7. Implications and Future Directions

  • Field impact
  • This work shifts the default assumption from “capability requires scale” to “capability can be bought with better data and alignment,” at least up to mid-tier performance. It makes on-device assistants plausible and useful.
  • Practical applications
  • Private mobile assistants; offline enterprise copilots; edge analytics in healthcare/finance where data egress is restricted; field operations (e.g., industrial inspection) needing multimodal understanding without connectivity.
  • Multilingual and long‑context variants broaden applicability to global use and large-document/code understanding (Tables 1–2).
  • Research avenues
  • Data mixture optimization: Formalizing the “data‑optimal regime” (selection, scheduling, synthetic generation criteria) and making it adaptive to model size.
  • Long-context learning: Curate high-quality 128K+ training data; study retrieval and memory mechanisms that complement LongRope.
  • Efficient attention: Generalize blocksparse patterns, auto-learn sparsity, and standardize kernels for broader hardware support.
  • MoE for small models: Explore latency-aware expert routing and dynamic capacity control for mobile/edge inference.
  • Safety and grounding: Combine DPO with tool-use (retrieval, calculators, verifiers) and multimodal red-teaming; reduce hallucinations especially in finance and safety-critical domains (Section 7.4).
  • Multimodal scaling: Better video understanding through frame selection policies and temporal modeling beyond uniform 16-frame sampling (Table 6).
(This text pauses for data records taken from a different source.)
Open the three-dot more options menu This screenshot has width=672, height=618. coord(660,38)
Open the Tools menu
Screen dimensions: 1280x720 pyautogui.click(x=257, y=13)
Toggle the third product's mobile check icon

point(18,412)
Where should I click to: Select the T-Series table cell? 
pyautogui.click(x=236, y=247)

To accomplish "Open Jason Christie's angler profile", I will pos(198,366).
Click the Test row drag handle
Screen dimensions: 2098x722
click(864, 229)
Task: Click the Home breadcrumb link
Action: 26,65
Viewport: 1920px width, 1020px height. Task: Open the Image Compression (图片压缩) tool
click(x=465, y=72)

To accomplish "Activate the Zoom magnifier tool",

“Highly capable language model running locally on a cell-phone… quantized to 4-bits so that it only occupies ≈ 1.8GB… achieving more than 12 tokens per second.” (Section 2; Figure 2)

“Scaling law close to the ‘Data Optimal Regime’… phi‑1.5 → phi‑2 → phi‑3‑mini → phi‑3‑small vs Llama‑2 family trained on the same fixed data.” (Figure 3)

phi-3.5-MoE… achieves superior performance… on par with Gemini-1.5-Flash and GPT-4o-mini” in many language tasks (Table 3), while phi-3.5-Vision is competitive across single- and multi-image benchmarks (Tables 5–6).